-- Task brief --
Count the lines in the entries that contain the string "below". State nothing but the number.

(Beginning of Information)

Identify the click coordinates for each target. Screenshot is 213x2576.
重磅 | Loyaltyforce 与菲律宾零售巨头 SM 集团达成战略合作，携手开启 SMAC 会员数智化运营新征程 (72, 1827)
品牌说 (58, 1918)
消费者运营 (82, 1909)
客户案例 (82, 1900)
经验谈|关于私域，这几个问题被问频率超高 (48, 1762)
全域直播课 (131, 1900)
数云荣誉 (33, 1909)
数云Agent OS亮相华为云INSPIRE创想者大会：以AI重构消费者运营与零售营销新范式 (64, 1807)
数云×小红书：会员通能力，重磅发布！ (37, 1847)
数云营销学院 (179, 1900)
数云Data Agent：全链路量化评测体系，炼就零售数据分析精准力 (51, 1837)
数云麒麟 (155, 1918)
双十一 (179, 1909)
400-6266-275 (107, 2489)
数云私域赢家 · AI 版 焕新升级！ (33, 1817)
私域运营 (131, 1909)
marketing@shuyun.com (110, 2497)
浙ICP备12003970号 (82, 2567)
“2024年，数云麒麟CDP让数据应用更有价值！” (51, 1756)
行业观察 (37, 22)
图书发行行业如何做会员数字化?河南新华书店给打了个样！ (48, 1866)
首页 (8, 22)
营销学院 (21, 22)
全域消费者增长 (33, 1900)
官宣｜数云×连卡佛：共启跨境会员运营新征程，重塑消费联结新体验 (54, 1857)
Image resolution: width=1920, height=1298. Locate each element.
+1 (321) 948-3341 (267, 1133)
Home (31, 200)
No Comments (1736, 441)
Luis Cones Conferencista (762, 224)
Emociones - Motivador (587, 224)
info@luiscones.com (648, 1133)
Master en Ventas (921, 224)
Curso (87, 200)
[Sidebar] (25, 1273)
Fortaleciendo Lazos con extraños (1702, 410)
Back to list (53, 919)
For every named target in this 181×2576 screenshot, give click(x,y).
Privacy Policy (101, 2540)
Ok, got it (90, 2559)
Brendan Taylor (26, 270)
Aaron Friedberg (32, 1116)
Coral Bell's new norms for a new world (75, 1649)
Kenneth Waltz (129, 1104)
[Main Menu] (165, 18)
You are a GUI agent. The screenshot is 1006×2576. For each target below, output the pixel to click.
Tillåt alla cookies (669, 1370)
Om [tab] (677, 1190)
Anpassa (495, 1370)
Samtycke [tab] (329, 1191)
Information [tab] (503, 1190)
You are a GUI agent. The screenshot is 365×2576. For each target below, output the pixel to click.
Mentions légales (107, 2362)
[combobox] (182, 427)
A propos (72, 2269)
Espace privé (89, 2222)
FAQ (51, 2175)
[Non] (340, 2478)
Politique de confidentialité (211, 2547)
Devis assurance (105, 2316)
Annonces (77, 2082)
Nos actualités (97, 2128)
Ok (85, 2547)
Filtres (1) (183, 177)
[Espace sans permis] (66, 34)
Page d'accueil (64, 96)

(End of Information)

-- Solution to this problem --
2